Text segment:

================

You can easily configure Network Manager to ignore anything from the DHCP, including DNS (properties ipv4.ignore-auto-dns and ipv4.dns* on your connection).


Sound like a good reason for DoH


DoH cuts both ways, so be sure you know what are wishing for.

Yes, it allows you to prevent your ISP manipulating your DNS. Your ISP has no way to know when you are resolving, because it is masked in other HTTPS traffic.

But it also allows the apps to prevent you from manipulating their DNS. You don't know when an app is ignoring the resolver you configured system-wide, because it is masked in its HTTPS traffic.

There is a worrying trend that apps (browsers especially) are ignoring whatever you configured in your system, and are becoming basically a blackbox outside your control with a wide open connectivity to the Internet. No explanation needed, what that means for any privacy left.


You should put your own router between their modem and your network, and not rely on DHCP from their modem for any of your network configuration.


You usually need to use DHCP to get your IP address, but any decent router will let you pick your preferred DNS server.


Worst case scenario is your first hop downstream from the cable modem does port 53 interception and redirects.

However if the only ISP you can get is so hostile, the solution is to tunnel (IPSEC/SSTP/whatever works) all your traffic to a non-hostile network.


Use a firewall with nat to redirect all dns traffic to a DoT or DoH dns proxy in your network.

That way you dont have to tunnel all your traffic. (Though technically you could also use the tunnel for only DNS, but its not much easier than the solution above if you want this to apply to all your devices)

================

Dataset records:
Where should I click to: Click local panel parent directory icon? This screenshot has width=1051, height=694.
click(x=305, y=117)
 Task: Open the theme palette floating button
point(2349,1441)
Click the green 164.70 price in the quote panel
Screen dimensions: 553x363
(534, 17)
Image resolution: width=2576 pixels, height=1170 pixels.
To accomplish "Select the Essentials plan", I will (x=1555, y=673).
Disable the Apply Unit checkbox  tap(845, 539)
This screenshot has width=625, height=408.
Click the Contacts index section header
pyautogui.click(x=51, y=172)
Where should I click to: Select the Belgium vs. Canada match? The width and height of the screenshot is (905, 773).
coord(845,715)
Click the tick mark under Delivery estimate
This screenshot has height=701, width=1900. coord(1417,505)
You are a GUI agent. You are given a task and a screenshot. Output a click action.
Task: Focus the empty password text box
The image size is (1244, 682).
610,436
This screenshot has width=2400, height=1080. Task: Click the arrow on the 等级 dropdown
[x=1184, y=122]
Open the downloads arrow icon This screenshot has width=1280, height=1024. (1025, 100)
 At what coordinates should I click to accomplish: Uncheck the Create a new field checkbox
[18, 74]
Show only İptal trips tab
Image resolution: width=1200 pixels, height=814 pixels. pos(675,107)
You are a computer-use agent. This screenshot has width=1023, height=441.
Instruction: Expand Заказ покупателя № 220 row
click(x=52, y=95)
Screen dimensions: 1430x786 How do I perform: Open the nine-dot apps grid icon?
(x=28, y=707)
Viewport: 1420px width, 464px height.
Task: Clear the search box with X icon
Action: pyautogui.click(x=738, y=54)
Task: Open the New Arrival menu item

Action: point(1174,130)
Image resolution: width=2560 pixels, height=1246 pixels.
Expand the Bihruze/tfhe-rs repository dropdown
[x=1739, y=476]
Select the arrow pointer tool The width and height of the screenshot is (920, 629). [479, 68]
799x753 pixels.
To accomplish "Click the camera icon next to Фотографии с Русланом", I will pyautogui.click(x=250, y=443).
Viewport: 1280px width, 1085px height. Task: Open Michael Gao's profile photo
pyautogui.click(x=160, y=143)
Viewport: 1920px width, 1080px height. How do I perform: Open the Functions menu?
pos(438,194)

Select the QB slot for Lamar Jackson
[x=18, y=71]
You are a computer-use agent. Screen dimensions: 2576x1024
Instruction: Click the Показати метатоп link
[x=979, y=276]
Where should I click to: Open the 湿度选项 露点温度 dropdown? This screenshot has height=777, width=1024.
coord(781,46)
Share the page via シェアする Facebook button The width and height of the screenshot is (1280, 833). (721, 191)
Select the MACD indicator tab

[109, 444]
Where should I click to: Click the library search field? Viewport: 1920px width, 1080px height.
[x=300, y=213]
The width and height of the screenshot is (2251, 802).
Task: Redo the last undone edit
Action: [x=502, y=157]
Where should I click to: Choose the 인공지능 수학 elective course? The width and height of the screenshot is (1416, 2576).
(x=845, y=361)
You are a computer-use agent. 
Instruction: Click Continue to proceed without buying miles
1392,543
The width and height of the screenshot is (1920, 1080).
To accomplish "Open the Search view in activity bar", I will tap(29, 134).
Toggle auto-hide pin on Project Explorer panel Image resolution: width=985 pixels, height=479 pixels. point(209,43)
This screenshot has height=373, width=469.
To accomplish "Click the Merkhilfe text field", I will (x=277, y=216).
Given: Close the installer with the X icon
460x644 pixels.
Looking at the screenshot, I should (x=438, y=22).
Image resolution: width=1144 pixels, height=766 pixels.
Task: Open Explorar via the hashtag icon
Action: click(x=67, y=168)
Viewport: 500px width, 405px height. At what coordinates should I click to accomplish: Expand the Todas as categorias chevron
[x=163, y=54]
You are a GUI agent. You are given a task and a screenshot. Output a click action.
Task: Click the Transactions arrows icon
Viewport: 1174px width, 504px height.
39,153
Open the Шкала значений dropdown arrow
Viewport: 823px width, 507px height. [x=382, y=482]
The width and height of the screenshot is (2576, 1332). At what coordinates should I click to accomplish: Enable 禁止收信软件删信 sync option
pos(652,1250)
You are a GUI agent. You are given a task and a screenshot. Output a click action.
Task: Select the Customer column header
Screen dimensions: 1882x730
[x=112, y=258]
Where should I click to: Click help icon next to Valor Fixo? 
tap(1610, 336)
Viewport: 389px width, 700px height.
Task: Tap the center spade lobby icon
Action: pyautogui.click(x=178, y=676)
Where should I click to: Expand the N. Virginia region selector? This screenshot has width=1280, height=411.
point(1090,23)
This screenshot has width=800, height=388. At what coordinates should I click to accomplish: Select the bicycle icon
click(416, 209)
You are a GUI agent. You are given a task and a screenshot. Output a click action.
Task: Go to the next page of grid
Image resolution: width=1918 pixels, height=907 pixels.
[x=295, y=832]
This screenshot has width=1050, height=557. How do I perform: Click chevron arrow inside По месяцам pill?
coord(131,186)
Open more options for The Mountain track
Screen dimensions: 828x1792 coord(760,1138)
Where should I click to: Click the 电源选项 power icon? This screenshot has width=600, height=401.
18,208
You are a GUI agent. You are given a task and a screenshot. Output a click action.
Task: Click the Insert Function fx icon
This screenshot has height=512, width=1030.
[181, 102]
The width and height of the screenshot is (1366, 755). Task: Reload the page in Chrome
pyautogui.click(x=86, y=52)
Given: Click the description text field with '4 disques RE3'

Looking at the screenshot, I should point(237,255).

================

Task to carry out: Write out the stretch of the DNS discussion from "Worst case scenario" through "in your network." again, swapping "firewall" for "gateway".

Full output:
Worst case scenario is your first hop downstream from the cable modem does port 53 interception and redirects.

However if the only ISP you can get is so hostile, the solution is to tunnel (IPSEC/SSTP/whatever works) all your traffic to a non-hostile network.


Use a gateway with nat to redirect all dns traffic to a DoT or DoH dns proxy in your network.